According to ACLUofC Managing Director Matthew Cason, the phone banks are an offshoot of a larger statewide campaign, Illinois Unites for Marriage, a coalition led by three civil rights organizations, including the Illinois chapter of the American Civil Liberties Union (ACLU), Equality Illinois, and Lambda Legal.
“Marriage equality is an issue that our membership has been interested in all year…. Once we got the word from the ACLU of Illinois that they were doing this, we hopped on immediately,” Cason said. He added that the Illinois chapter of the ACLU was interested in attracting students to the cause because “college campuses are relatively easy to have phone banks on.”
The marriage equality bill passed the Illinois Senate on February 14 and the House Executive Committee on Tuesday, but it faces opposition in the House. As a result, Illinois Unites for Marriage mobilized phone banks reaching out to constituents.
“We call constituents in various target districts where the representatives are either against the bill currently or are wavering…so we commit the constituents to call their congressman or congresswoman,” Cason said.
Second-year Anastasia Golovashkina, who spearheaded the initial organizational efforts, said that between 40 and 50 students have participated in at least one of the phone banks.
The software utilized at the phone banks enables students to “transfer the caller directly to their state representative.”
Golovashkina organized an initial conference call on February 7, connecting interested students, including second-year Tessa Weil from Q&A, and first-year David Johnson-Alvira, to Charles Watkins, a field organizer at Illinois Unites for Marriage.
According to Johnson-Alvira, three days later, they held an organizational meeting, with the first phone bank taking place on February 18. Since then, they have held phone banks each Monday, Wednesday, and Friday in the Reynolds Club, Harper, and Bartlett.
“It can be very tough hearing rejection from some of the people we call; however, it is an overall very rewarding experience. I am very, very happy to be a part of this coalition here on campus,” he said.
Golovashkina said that UChicago’s efforts have also inspired similar phone banks at other Chicago-area universities.
Rani Shah, a junior at Illinois Institute of Technology (IIT), found out about UChicago’s phone banks through Facebook.

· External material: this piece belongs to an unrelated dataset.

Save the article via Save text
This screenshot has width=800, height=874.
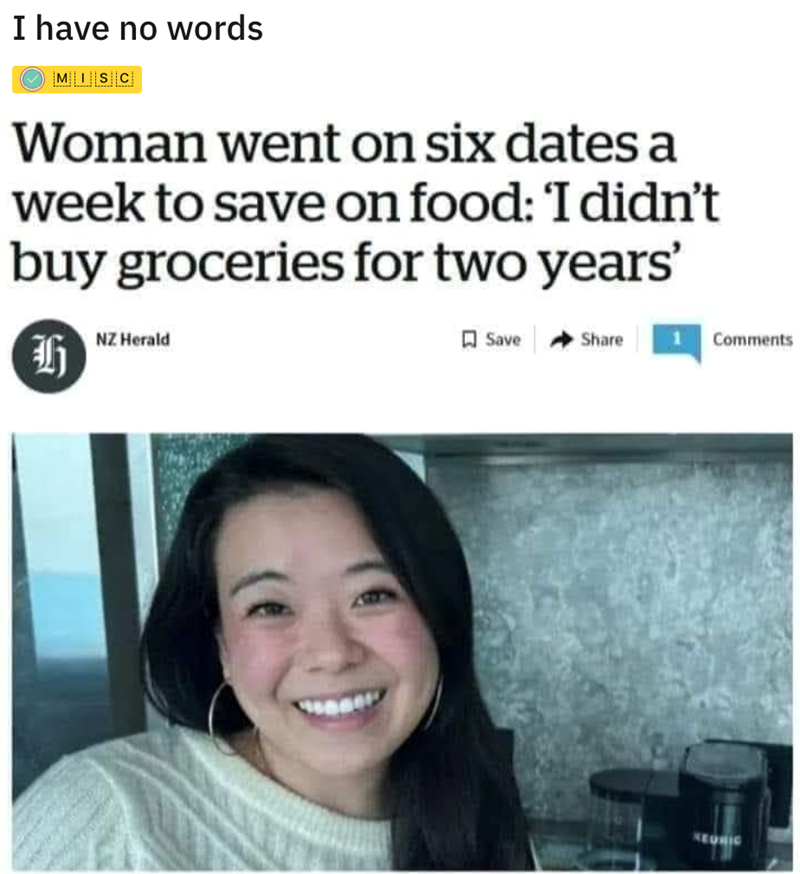click(503, 339)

After attending the first training session and phone bank at UChicago, she held the first phone bank at IIT on Tuesday evening.

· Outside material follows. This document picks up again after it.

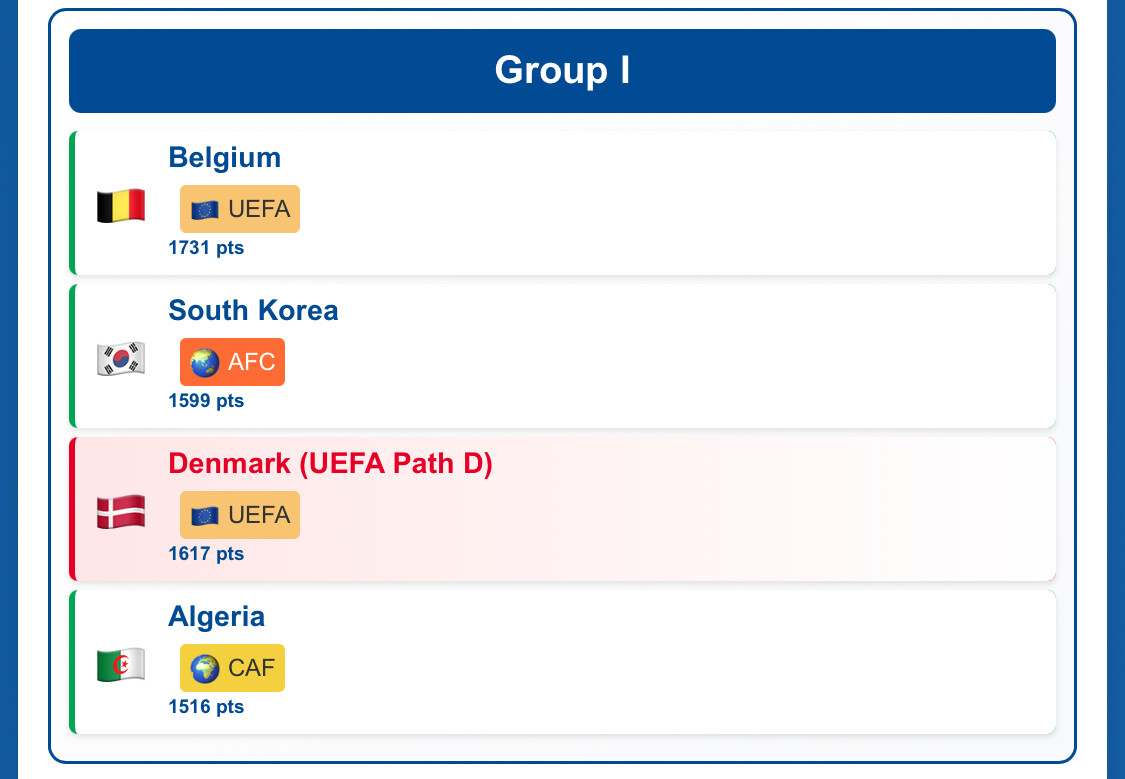Click Algeria's 1516 pts value

pos(206,707)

“Getting people to come and participate is the hardest part, due to time conflicts, general apprehension of phone banking, and, IIT being a tech school, garnering enough people interested in policy [and] government work is tough to find,” she said.
But the student participants believe their efforts could make a difference in the bill’s passage.
“We are ensuring that constituents show their representatives that this is something they feel strongly about,” Golovashkina said.
“Basically, the whole state’s strategy is if there are enough calls, [representatives] will learn that this issue is important to their constituents and it becomes electorally important, and it often…gives them the leeway for them to support the bill,” Cason said.
If the House passes the bill, Illinois would become the tenth state to legalize gay marriage.
Editor’s note: Anastasia Golovashkina is a Maroon columnist.